Published by how to spend it, Financial Times | By Tom Harrow
Wine Chap embarks upon a four-day cycling tour in France’s exalted wine region
“…Good company, good wine, good welcome, can make good people…” Such sentiments from Shakespeare’s Henry VIII sum up my last trip to Burgundy – if the final “good” can translate as happy, inspired, grateful, replete, slightly saddle-sore and mildly hungover. The latter quality I blame entirely on unnecessary quantities of 1960s Calvados from the bar at Le Pic in Beaune, and not on the array of fine wines enjoyed throughout.

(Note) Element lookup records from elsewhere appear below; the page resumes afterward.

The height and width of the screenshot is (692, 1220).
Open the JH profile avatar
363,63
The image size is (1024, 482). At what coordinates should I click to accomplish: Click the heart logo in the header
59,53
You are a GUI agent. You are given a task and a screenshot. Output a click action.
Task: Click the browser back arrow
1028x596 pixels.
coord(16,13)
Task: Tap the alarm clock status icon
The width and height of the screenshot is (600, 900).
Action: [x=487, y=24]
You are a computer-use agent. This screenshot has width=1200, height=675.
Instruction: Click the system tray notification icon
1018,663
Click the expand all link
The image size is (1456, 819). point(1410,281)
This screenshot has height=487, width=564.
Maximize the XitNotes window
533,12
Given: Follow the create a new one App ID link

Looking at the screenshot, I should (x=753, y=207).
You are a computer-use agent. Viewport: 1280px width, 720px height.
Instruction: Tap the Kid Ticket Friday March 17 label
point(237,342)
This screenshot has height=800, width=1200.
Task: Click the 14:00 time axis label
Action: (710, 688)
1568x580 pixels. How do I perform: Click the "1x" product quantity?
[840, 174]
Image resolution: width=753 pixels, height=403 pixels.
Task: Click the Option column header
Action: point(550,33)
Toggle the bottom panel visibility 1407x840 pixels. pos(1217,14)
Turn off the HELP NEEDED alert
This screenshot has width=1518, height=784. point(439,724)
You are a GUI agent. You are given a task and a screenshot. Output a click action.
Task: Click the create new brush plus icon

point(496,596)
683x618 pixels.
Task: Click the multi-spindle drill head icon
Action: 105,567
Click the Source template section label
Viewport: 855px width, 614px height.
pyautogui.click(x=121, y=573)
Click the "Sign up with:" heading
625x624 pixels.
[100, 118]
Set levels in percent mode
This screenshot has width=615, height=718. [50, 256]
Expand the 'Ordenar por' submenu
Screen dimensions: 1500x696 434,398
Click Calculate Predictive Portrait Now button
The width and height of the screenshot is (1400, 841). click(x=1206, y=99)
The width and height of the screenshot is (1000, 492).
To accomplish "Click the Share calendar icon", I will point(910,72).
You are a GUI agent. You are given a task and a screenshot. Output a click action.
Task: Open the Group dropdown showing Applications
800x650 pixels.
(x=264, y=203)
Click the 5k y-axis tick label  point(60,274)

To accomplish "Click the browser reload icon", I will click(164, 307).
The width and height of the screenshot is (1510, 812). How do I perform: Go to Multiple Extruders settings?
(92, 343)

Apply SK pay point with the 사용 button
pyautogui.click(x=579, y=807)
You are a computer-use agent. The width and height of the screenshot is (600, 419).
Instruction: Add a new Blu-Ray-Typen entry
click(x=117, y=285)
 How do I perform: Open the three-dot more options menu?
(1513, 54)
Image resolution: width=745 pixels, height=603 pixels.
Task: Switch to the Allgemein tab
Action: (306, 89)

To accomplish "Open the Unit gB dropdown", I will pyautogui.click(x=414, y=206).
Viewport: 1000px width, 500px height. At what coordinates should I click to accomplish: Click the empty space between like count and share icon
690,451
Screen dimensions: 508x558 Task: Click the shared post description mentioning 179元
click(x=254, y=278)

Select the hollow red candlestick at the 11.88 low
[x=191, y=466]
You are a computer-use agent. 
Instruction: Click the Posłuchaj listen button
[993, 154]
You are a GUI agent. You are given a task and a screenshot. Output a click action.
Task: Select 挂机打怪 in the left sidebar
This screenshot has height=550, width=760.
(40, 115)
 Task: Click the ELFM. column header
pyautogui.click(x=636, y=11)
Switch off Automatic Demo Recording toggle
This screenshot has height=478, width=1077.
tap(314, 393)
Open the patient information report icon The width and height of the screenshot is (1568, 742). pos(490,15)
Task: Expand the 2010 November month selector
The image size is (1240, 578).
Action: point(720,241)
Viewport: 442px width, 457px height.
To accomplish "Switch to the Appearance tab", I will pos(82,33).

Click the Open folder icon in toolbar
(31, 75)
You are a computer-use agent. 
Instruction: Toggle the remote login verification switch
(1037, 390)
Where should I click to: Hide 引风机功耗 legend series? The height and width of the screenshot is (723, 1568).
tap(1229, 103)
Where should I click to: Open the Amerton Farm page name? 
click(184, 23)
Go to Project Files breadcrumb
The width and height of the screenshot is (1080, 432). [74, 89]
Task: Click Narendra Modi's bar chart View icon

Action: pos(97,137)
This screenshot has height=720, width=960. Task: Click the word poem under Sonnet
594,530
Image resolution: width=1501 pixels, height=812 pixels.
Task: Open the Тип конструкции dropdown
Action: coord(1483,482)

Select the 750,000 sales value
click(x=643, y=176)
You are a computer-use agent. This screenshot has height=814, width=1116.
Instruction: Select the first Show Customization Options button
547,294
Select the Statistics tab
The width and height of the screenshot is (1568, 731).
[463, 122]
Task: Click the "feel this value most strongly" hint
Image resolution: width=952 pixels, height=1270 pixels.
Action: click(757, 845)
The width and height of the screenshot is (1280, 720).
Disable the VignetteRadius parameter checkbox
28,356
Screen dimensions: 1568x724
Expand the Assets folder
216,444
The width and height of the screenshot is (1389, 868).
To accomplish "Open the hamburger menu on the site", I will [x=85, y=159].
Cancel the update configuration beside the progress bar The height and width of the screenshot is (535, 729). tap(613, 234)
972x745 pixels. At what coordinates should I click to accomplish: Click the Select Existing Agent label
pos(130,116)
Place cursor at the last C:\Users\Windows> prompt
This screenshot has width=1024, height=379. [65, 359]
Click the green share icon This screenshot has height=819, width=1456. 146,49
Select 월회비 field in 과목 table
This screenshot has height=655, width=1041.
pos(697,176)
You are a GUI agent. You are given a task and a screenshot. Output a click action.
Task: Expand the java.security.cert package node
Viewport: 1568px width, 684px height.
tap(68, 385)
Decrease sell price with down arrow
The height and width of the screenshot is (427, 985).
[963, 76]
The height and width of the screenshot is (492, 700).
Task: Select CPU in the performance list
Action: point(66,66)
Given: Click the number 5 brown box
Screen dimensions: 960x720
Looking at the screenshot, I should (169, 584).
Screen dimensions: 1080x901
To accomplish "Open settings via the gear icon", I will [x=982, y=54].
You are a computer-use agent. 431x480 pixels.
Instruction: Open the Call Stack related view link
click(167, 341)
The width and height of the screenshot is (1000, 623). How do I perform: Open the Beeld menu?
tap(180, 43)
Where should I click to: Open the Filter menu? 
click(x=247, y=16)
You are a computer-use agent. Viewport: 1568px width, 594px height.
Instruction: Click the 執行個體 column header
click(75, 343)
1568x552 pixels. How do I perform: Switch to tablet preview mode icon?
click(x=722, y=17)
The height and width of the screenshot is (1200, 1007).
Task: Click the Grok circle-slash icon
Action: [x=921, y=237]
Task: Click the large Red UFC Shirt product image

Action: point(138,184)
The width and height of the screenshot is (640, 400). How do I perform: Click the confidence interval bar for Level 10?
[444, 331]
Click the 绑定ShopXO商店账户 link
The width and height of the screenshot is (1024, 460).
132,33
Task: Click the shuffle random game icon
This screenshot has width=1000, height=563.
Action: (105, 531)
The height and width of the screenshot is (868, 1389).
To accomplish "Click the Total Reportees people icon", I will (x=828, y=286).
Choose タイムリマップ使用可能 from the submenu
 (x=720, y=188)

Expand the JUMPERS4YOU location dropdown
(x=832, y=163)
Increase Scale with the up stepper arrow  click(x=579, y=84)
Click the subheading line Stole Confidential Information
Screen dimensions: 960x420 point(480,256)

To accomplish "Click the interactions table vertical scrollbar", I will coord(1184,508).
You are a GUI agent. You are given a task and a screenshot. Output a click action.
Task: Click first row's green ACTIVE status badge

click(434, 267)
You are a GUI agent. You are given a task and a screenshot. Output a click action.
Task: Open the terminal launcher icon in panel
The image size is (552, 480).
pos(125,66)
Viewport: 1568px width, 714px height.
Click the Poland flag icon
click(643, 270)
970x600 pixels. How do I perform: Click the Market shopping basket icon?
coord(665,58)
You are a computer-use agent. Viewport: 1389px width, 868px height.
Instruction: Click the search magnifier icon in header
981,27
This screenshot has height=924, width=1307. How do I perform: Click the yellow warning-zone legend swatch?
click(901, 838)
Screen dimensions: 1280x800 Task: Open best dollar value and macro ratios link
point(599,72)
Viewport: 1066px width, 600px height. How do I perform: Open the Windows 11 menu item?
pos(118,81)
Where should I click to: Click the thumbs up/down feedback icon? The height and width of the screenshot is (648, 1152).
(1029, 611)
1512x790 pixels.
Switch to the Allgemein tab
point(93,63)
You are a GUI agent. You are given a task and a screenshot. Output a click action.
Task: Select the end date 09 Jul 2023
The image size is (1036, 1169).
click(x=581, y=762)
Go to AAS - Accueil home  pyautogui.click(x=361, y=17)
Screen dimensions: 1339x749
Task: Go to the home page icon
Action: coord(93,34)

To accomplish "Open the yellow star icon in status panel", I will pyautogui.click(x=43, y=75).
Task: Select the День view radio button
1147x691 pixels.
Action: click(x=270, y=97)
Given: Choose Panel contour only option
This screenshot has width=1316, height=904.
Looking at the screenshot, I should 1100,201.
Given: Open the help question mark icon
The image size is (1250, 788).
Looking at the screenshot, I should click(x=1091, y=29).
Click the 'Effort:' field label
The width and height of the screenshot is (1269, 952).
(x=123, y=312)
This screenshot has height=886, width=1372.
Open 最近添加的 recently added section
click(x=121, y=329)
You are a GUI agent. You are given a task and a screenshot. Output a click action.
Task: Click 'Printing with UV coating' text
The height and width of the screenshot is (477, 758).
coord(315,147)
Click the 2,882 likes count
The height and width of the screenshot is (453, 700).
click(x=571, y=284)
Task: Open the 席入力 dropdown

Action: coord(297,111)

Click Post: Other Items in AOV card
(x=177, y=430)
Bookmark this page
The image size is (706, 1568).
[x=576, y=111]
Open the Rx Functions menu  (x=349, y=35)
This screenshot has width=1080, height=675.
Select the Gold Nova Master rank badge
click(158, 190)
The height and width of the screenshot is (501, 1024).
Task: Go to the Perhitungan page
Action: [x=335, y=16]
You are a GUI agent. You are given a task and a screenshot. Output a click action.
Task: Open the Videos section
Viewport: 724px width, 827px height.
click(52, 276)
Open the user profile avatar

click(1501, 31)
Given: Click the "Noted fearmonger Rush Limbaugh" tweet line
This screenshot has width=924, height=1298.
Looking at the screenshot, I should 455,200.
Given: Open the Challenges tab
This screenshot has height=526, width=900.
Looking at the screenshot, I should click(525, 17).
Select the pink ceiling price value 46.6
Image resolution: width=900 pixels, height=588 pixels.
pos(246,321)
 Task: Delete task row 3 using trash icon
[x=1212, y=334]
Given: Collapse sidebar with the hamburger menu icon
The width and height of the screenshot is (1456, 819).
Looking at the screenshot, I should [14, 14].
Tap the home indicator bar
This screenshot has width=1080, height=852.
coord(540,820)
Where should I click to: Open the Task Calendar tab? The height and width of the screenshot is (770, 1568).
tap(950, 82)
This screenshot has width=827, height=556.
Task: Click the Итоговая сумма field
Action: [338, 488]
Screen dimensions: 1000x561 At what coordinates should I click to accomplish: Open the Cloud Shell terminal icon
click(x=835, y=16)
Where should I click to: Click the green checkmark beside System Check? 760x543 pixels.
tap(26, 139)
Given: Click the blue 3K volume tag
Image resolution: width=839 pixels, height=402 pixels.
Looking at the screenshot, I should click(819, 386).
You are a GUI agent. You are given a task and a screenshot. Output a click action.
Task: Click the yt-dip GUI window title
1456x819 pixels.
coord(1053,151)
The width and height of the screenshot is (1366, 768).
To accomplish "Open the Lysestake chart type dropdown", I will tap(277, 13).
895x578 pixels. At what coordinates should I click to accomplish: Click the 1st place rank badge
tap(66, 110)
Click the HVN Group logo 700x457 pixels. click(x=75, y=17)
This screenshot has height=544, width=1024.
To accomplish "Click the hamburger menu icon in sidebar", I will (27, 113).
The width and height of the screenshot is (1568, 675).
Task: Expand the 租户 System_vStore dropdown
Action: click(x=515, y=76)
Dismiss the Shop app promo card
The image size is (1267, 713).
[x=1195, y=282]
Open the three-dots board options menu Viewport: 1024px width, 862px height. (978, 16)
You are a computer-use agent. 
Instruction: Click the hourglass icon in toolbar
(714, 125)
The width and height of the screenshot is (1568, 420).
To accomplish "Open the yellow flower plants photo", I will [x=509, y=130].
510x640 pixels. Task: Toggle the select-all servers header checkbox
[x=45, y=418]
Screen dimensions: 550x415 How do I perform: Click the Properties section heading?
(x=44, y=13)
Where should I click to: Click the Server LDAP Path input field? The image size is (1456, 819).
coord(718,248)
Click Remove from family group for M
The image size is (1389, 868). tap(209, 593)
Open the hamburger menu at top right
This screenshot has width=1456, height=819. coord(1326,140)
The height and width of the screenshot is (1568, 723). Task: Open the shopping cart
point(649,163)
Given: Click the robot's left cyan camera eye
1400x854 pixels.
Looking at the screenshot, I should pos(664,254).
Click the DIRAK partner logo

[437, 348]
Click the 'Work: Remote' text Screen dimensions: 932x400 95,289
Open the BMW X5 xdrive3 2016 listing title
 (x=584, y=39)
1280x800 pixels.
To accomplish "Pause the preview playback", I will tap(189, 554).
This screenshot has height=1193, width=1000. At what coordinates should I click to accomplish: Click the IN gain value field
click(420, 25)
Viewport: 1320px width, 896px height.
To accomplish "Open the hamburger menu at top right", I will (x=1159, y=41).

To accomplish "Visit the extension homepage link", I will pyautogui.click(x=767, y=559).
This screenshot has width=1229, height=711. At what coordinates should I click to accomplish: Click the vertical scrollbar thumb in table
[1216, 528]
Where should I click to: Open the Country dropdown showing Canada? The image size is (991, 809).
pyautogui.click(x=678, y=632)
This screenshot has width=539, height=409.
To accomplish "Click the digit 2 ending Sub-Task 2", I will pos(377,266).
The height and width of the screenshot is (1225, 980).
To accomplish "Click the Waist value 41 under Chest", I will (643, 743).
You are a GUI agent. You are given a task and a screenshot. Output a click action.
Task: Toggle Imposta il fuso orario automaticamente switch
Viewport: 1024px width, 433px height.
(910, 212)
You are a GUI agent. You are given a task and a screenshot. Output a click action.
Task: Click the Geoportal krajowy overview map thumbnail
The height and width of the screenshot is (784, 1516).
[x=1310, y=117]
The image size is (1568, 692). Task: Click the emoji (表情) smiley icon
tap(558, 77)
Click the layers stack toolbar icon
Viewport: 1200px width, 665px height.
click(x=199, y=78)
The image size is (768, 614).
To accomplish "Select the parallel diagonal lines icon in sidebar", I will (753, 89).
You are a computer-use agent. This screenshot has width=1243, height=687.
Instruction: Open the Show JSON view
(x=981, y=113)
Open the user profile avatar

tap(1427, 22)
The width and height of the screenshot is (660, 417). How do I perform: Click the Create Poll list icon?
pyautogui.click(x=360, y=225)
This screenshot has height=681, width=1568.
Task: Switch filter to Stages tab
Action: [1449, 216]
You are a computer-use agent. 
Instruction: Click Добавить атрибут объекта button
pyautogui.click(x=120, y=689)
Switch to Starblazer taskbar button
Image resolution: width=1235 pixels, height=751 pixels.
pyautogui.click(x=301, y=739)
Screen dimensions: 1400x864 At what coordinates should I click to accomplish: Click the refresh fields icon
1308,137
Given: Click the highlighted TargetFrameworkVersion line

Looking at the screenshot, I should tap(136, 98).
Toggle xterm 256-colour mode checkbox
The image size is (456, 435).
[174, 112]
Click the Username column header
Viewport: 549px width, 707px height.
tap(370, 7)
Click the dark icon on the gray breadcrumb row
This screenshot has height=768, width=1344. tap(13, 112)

I’d intended to meet my guests in Paris at Thierry Breton’s quiveringly hip La Pointe du Grouin – an establishment that takes no reservations (of course), uses its own currency, serves magnums, most things on the succulent menu are less than €12, and where there are more beards than a Socialist Workers’ theme party. However, it was a Sunday/public holiday/strike day or some such, so was closed and we ended up dining at the most contrasting restaurant imaginable – Paris’s oldest and arguably most tourist-beloved – Le Procope, where Napoleon would leave his hat in lieu of payment. Still, I enjoyed the fleshy langoustines and a Sorbe Quincy of respectable age, thankfully the last Sauvignon Blanc I would have to drink all week.